Bill Gross kauft US-Staatsanleihen und meidet die Eurozone

Der Fondsmanager Bill Gross von der Allianz-Tochter Pacific Investment Management Co. kauft für seinen Total Return Fund erstmals seit vier Monaten wieder US- Staatsanleihen zu.

Der Bestand an Hypotheken blieb nahe des höchsten Wertes seit drei Jahren, wie es auf der Website der Fondsgesellschaft Pimco aus dem kalifornischen Newport Beach am Dienstag hieß.
Gross richtet den von ihm verwalteten weltgrößten Rentenfonds damit auf eine weitere Runde geldpolitischer Lockerung durch die Notenbank Federal Reserve aus. Sie wird von Experten für immer wahrscheinlicher gehalten.

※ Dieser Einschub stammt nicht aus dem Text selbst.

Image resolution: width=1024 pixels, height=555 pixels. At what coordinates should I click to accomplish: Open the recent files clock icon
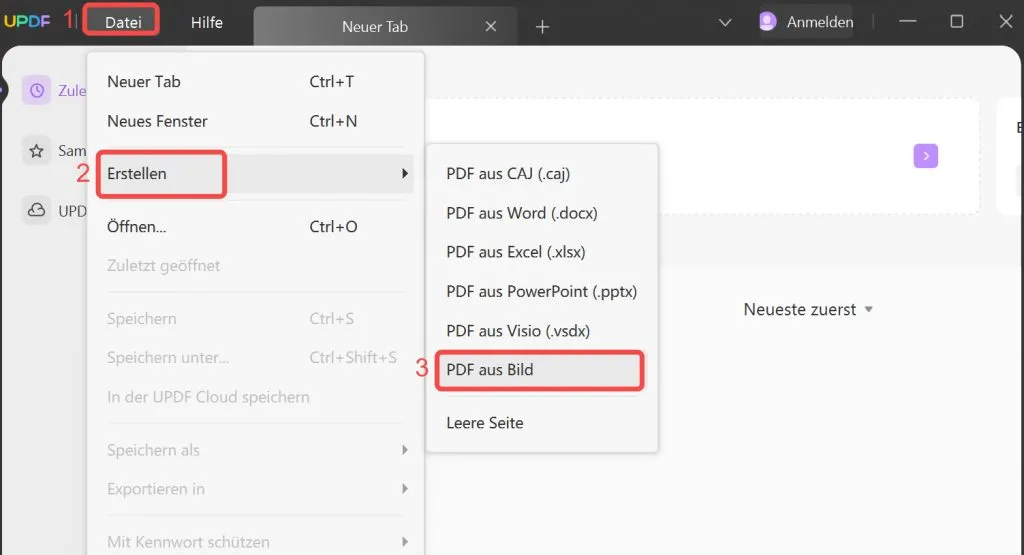(37, 90)
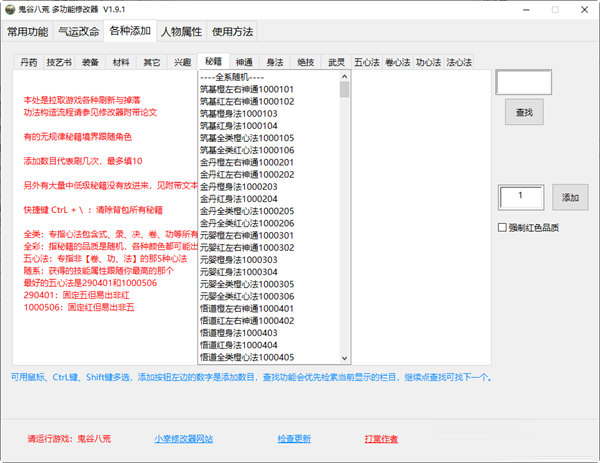The image size is (600, 463).
Task: Click the search text input box
Action: tap(523, 83)
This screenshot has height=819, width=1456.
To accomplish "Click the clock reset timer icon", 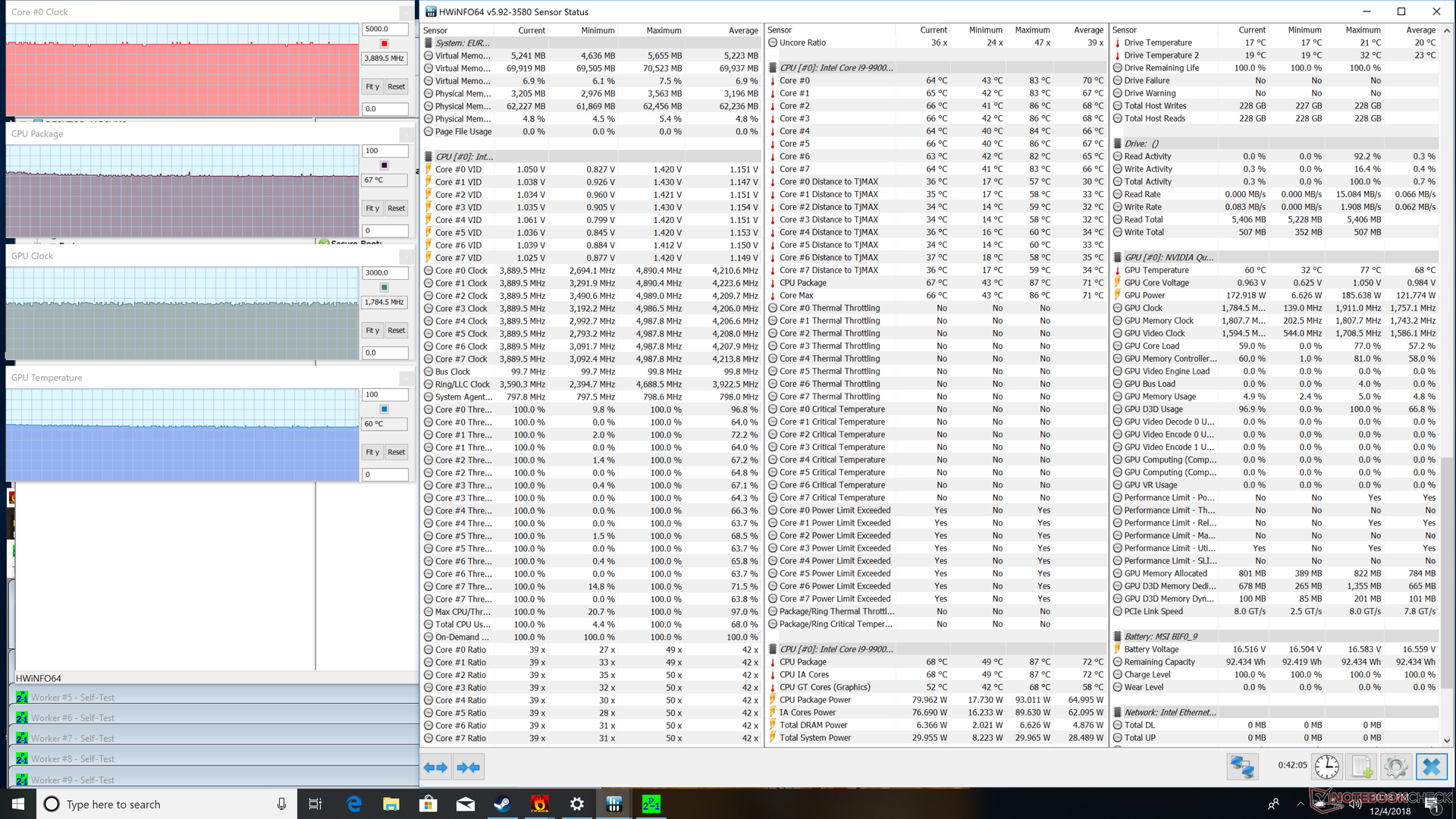I will [x=1326, y=767].
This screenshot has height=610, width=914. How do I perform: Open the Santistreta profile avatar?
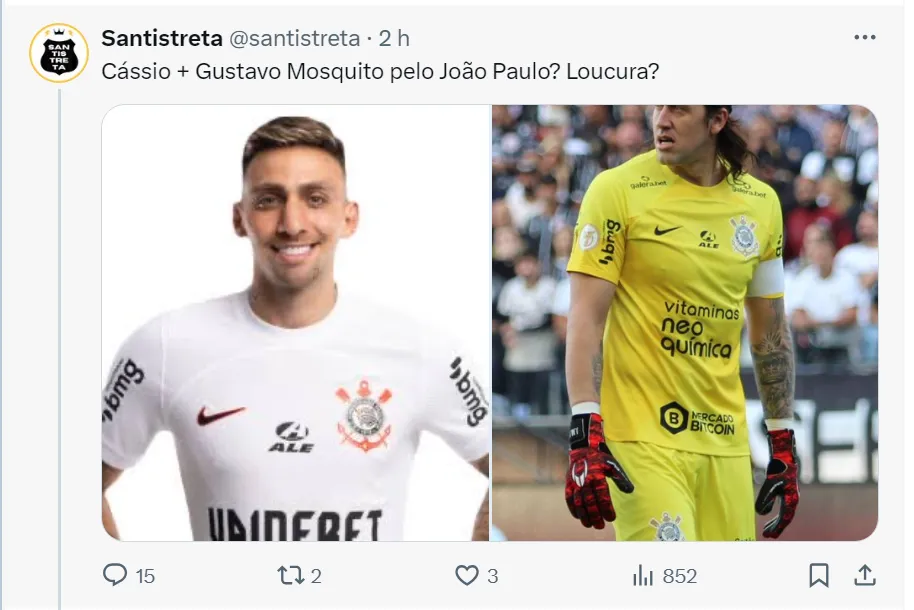(59, 53)
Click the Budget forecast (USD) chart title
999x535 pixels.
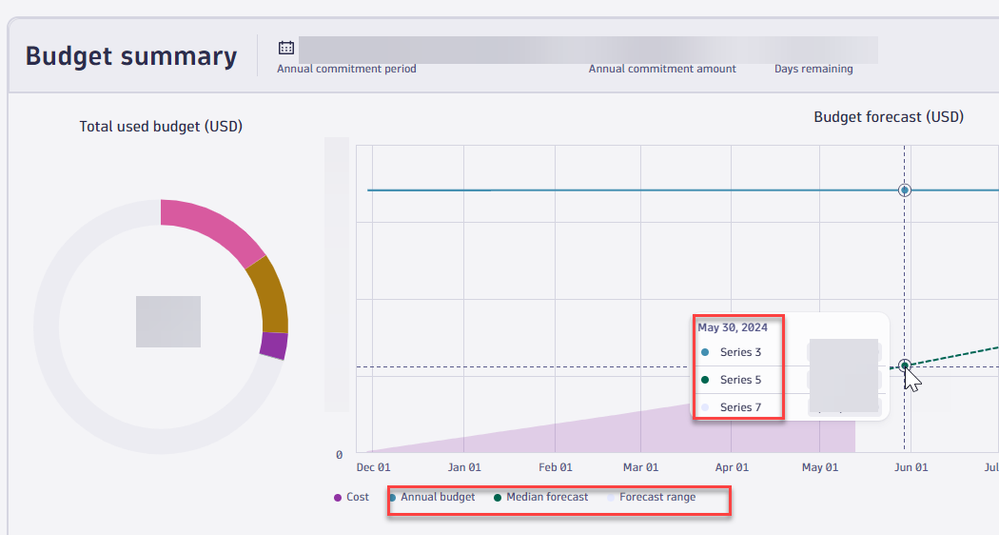point(888,117)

Gross hat in dem Fonds mit einem Volumen von 260 Mrd.
Dollar den Anteil von US-Staatspapieren im Mai auf 35 Prozent erhöht und den Anteil damit erstmals seit Januar angehoben, wie es hieß. Im April betrug der Anteil den Angaben zufolge 31 Prozent. Den Anteil von Hypotheken reduzierte er demnach mit 52 Prozent nach 53 Prozent im April nur geringfügig.

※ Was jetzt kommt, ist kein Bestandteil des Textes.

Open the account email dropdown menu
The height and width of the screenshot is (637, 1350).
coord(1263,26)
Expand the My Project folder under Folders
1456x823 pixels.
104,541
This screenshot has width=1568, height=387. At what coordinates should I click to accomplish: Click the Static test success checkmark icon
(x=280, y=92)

Ebenso wie andere institutionelle Investoren bereitet sich Pimco auf eine dritte Runde geldpolitischer Lockerung, im Händlerjargon “QE3” genannt, vor. Dabei kauft die Notenbank selbst Anleihen zurück, um den Langfristzins zu reduzieren. Gross hatte in diesem Monat bereits ausdrücklich zum Kauf von Staatsanleihen aus den USA und Brasilien geraten und empfahl den Anlegern, einen Bogen um Papiere aus Europa zu machen.

Eurozone meiden

“Pimco meidet derzeit die gesamte Eurozone, und zwar bis dort eine Lösung der Probleme absehbar wird, die auch den Privatsektor einschließt”, sagte Gross am 1. Juni in einem Radiointerview mit Bloomberg News.

US-Notenbankpräsident Ben S. Bernanke hatte am 7. Juni erklärt, die Fed sei bereit zu handeln, um das Finanzsystem in den USA und die Wirtschaft zu schützen, falls die finanziellen Stresssymptome eskalierten.

Auch bei den Volkswirten von Morgan Stanley, Bank of America Corp. und JPMorgan werden die Chancen auf eine dritte Runde der so genannten quantitativen Lockerung derzeit optimistischer eingeschätzt. Morgan Stanley bezifferte die Chance im Juni auf 80 Prozent, nach 50 Prozent im Vormonat, und erwartet eine Ausweitung des Hypothekenanleihen-Portfolios der Fed um etwa 200 Mrd. Dollar.